Directions: Put the items into a numbered list, starting at the line that contains "The height and width of the screenshot is (810, 980)." and ending with the last of the items, leaving out blank lines.

Dataset rows:
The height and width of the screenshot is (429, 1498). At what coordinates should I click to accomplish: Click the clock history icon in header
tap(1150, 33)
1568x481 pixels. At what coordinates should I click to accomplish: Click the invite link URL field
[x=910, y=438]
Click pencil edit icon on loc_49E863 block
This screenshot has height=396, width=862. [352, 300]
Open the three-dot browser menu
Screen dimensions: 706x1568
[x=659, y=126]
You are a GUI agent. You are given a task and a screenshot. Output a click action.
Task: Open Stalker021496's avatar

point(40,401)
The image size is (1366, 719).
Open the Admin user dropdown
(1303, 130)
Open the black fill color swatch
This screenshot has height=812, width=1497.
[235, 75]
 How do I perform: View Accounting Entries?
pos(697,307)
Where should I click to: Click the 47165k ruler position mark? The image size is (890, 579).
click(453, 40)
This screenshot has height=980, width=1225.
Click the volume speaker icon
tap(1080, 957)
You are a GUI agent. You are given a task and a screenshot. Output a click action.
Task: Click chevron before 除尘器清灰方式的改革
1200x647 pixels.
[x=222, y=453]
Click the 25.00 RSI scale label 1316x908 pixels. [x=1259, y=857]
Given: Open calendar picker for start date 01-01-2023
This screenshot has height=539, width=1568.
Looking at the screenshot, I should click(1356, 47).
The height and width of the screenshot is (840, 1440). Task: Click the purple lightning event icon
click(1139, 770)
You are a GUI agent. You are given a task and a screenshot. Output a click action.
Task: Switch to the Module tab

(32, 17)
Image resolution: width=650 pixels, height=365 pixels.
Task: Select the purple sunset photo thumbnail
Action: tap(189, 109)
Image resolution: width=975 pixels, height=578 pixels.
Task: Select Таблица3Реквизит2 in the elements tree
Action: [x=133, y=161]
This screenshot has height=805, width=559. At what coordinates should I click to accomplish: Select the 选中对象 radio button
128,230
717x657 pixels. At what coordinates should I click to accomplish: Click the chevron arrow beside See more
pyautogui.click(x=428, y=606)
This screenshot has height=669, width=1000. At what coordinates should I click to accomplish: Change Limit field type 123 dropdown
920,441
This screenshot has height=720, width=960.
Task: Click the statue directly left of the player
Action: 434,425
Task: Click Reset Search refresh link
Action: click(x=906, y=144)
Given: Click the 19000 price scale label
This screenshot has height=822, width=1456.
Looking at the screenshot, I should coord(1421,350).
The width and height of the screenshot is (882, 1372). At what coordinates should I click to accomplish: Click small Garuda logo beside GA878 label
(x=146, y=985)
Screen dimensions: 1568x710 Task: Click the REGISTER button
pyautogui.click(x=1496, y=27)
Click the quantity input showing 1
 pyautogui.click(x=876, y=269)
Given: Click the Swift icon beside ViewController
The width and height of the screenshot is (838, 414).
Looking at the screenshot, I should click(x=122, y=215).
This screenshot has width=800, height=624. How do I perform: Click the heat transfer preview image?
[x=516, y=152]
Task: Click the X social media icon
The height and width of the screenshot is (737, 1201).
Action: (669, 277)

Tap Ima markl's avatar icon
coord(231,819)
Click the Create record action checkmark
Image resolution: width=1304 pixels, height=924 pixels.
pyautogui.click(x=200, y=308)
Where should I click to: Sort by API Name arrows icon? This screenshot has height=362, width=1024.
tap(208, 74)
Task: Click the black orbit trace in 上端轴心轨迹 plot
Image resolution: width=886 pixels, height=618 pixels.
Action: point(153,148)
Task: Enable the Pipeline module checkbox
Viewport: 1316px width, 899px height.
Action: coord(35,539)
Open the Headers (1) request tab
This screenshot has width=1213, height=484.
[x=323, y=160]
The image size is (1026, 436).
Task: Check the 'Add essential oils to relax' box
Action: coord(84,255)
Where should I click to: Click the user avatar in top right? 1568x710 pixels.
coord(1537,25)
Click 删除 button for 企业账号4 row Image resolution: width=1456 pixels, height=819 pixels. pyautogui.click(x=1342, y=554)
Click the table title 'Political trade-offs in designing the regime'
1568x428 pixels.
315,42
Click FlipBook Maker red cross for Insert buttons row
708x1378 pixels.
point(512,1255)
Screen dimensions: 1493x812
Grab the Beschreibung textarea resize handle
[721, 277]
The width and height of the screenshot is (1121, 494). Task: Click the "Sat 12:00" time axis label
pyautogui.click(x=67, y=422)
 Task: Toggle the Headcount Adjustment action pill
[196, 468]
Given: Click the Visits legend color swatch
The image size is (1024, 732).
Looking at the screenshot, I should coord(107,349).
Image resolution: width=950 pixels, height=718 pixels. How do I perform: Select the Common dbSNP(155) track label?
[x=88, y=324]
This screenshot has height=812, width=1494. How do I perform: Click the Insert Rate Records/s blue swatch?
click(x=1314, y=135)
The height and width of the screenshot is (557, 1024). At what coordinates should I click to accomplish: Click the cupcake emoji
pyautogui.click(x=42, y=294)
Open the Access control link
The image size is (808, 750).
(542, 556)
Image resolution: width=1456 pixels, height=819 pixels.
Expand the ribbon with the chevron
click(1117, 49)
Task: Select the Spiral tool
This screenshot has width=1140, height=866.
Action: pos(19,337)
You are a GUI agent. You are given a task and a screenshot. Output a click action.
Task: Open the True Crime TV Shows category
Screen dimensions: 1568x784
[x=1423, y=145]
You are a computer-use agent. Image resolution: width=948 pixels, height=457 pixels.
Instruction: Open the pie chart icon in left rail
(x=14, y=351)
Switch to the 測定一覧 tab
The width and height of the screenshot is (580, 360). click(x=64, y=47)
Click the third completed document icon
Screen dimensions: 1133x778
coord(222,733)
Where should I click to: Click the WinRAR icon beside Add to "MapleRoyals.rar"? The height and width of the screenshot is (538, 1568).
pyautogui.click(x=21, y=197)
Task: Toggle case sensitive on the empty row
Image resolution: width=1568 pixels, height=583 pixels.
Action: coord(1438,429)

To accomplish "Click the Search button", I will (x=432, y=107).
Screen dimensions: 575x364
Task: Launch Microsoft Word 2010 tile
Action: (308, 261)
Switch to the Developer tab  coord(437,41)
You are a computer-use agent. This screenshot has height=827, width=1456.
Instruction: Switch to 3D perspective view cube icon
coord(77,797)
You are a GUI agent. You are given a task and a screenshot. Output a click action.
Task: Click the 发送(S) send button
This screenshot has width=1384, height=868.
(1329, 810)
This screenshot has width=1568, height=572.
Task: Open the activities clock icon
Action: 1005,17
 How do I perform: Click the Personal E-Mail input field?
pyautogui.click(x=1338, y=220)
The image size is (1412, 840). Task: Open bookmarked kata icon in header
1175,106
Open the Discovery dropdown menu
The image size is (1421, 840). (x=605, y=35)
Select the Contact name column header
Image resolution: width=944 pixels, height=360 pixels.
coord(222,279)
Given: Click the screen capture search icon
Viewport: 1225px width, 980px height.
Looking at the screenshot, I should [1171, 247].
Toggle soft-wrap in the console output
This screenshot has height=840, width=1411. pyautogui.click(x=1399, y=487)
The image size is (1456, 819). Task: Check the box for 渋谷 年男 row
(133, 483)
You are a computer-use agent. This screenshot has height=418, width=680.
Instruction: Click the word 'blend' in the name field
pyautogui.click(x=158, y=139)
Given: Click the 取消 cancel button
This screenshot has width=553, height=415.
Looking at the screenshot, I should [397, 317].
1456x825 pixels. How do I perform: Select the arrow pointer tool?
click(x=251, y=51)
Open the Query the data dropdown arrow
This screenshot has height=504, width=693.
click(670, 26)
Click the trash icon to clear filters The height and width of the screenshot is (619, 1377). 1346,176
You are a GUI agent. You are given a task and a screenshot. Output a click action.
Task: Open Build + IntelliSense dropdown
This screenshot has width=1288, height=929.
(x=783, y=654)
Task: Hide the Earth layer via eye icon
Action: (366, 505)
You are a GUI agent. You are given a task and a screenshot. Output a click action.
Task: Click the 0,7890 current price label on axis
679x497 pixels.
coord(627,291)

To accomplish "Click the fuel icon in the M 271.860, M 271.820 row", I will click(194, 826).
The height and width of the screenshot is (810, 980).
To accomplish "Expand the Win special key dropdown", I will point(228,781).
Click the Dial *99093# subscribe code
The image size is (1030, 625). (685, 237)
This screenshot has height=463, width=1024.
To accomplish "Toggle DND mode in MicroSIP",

Reply:
1. The height and width of the screenshot is (810, 980).
2. To accomplish "Expand the Win special key dropdown", I will point(228,781).
3. Click the Dial *99093# subscribe code
4. The image size is (1030, 625). (685, 237)
5. This screenshot has height=463, width=1024.
6. To accomplish "Toggle DND mode in MicroSIP",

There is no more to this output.